As such sample preparation: (1000 ppm)
[label claim: 10 mg]
The average of 10 Tablet was determined and grounded in a mortar. Weigh and transfer crush tablet equivalent to 50 mg (182.3 mg) into 50 ml of volumetric flask. Add 30 ml diluent (ACN) and sonicate for 45 min and makeup to 50 ml with diluents Mix well. Filter with 0.45 µm PVDF Filter.
Chromatographic conditions
Inertsil C8 (250*4.6 mm, 5 µm column was used as the stationary phase. Using mobile phase A [Ammonium acetate (ph 4.5 adjusted with glacial acetic acid)] and mobile phase B Acetonitrile in gradient elution It was filtered through 0.45μ (micron) membrane filter and degassed. The mobile phase was pumped at 1.5 ml/min. The eluents were monitored at 266 nm. The injection volumes of sample and standard were 20μl (microliter). Total run time is 70 min.
Table 2: Gradient program
Time | MP A | MP B |
0 | 66 | 34 |
5 | 66 | 34 |
15 | 60 | 40 |
30 | 50 | 50 |
50 | 40 | 60 |
60 | 25 | 75 |
62 | 66 | 34 |
70 | 66 | 34 |
Fig. 2: Chromatogram of macitentan with its impurities
The developed Method was validated for linearity, precision, accuracy, robustness and is applied for forced degradation studies as per the ICH guidelines.
RESULTS AND DISCUSSION
Method development
ICH prescribed stress conditions such as acidic, basic and oxidative stresses were carried out.
Acid degradation
Sample preparation
The average of 10 Tablet was determined and grounded in a mortar.
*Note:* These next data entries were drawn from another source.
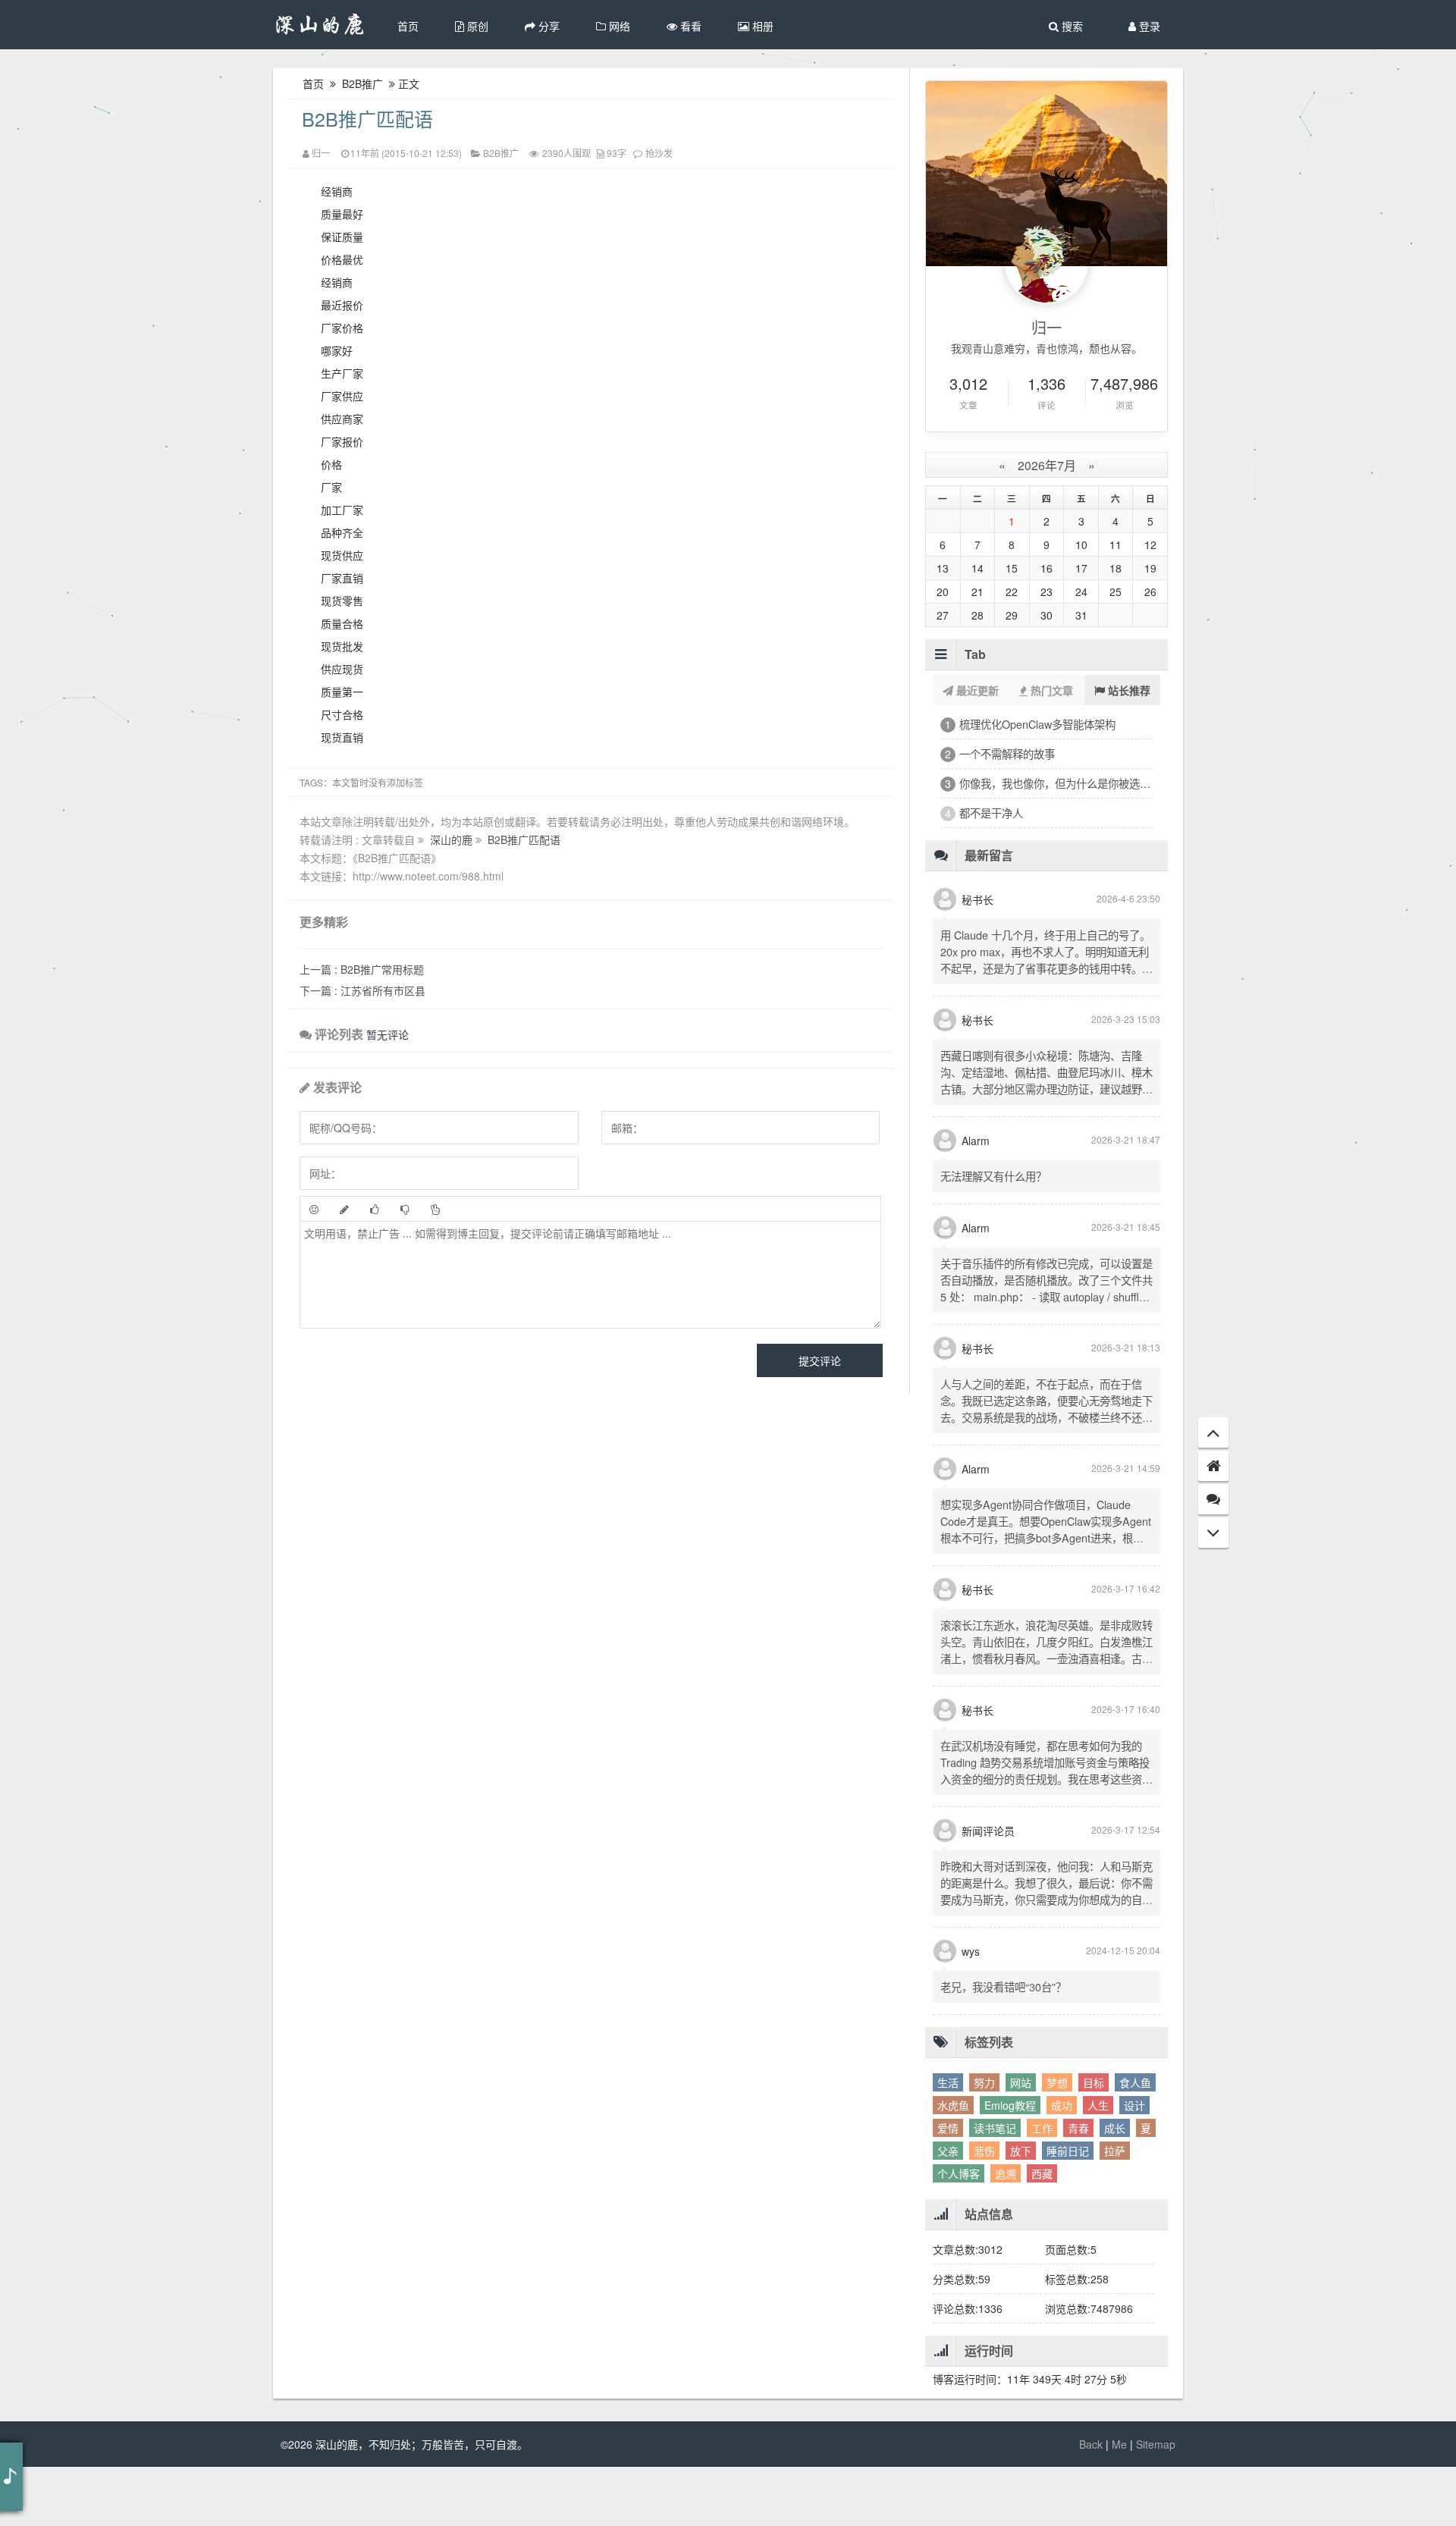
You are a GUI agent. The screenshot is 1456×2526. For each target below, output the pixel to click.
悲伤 (984, 2209)
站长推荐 (1127, 690)
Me (1119, 2503)
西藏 (1042, 2232)
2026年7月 (1047, 465)
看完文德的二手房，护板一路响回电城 (1049, 813)
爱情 (948, 2187)
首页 (408, 25)
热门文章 (1050, 690)
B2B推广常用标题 (362, 969)
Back (1091, 2503)
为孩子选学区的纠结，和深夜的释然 (1044, 842)
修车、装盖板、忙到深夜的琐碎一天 (1044, 783)
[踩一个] (405, 1209)
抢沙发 (659, 152)
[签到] (344, 1209)
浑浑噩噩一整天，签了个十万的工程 (1044, 724)
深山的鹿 (452, 839)
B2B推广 (362, 83)
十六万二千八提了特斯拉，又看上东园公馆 (1056, 872)
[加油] (435, 1209)
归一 (321, 152)
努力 (984, 2141)
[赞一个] (374, 1209)
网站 (1020, 2141)
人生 (1098, 2164)
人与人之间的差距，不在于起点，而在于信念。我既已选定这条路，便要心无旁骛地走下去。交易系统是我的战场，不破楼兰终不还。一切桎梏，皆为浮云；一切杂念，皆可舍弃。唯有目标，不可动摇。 (1046, 1476)
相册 (761, 25)
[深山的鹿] (320, 24)
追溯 (1005, 2232)
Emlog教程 (1010, 2164)
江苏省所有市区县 (362, 990)
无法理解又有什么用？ (993, 1235)
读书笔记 (995, 2187)
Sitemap (1155, 2503)
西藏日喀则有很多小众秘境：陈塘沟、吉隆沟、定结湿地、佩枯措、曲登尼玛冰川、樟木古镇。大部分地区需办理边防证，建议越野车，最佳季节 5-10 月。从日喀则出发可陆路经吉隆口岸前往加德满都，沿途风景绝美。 (1046, 1147)
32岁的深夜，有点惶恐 (1013, 753)
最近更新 (976, 690)
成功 (1061, 2164)
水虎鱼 (953, 2164)
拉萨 (1114, 2209)
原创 (476, 25)
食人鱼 (1135, 2141)
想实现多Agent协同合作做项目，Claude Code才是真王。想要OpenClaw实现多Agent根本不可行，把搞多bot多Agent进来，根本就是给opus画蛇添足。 (1045, 1588)
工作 (1042, 2187)
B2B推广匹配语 (367, 118)
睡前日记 (1067, 2209)
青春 (1078, 2187)
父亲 (948, 2209)
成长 (1114, 2187)
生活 (948, 2141)
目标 (1093, 2141)
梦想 (1057, 2141)
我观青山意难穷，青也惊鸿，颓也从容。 (1046, 348)
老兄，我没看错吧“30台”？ (1003, 2046)
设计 (1134, 2164)
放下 (1020, 2209)
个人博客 (958, 2232)
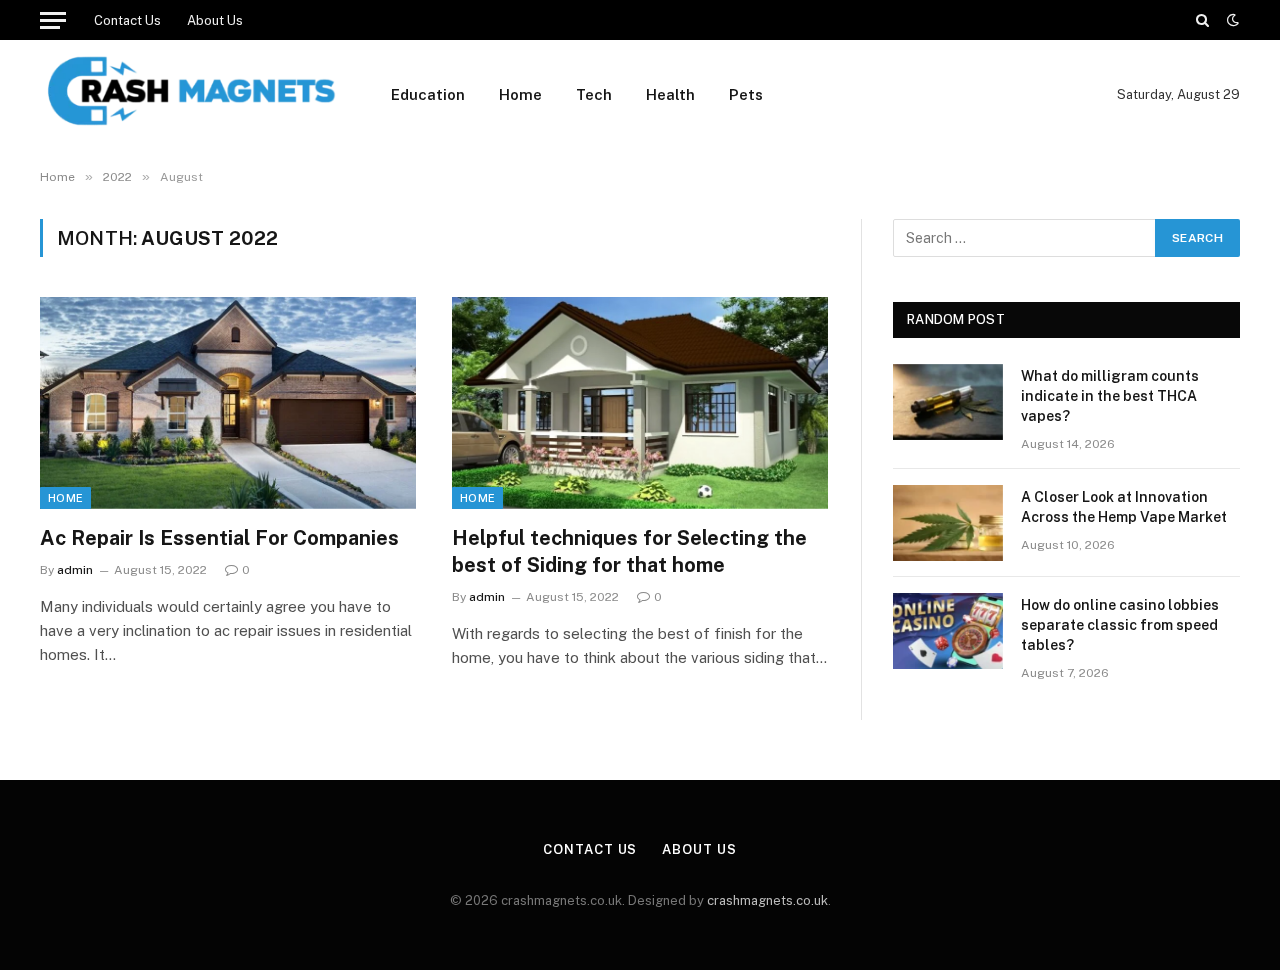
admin (75, 570)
An accurately weighed the amount of powder equivalent to 10 mg of macitentan (152.5 mg) sample dissolve in 10 ml of diluent (ACN) sonicate for 30 min then add 1 ml of 5 N HCL and heat at 80 ° C in water bath for 1 h. Then cool it at RT and neutralize it with 1 ml of 5 M NaOH. Makeup to volume 25 ml with Diluent. Filter it.
Fig. 3: Acid degradation for macitentan
Base degradation
Preparation of sample
The average of 10 Tablet was determined and grounded in a mortar. An accurately weighed the amount of powder equivalent to 10 mg of macitentan (152.6 mg) sample dissolve in 10 ml of diluent (ACN) sonicate for 30 min then add 1 ml of 5 M NaOH and heat at 80 ° C in a water bath for 1 h. then cool it at RT and neutralize it with 1 ml of 5 N HCL. Make up to volume 25 ml with Diluent. Filter it.
Fig. 4: Base degradation for macitentan
Fig. 5: Peroxide degradation for macitentan
Table 3: Degradation summary
Type | Solution | Area | %Degradation |
As Such | macitentan | 159223 | - |
Acid Degradation | macitentan | 136124 | 14.50% |
Base Degradation | macitentan | 141223 | 11.30% |
Peroxide Degradation | macitentan | 150013 | 5.78% |
Peroxide degradation
Preparation of sample
152.5 mg sample dissolve in 10 ml with diluents sonicate for 30 min then add 1 ml of 10% H2O2 and heat at 80 ° C in a water bath for 1 h then cool the sample at RT and make up a sample with Diluent. Filter it.
Method validation
The described method has been validated which include parameters like linearity, accuracy, precision, robustness, LOD (limit of detection) and LOQ (limit of quantification).
Linearity
The linearity of this method was evaluated by linear regression analysis and calculated by a least square method and studied by preparing stock solutions of MCA-01, MCA-02 and Degradation impurities at different concentration levels.
The calibration curve showed good linearity in the range of 0.45-2.25μg/ml. Generate linearity plot of area versus percentage of concentration. Linearity curve it should be more than 0.998 that shows linear detector response. The results are given in table 4.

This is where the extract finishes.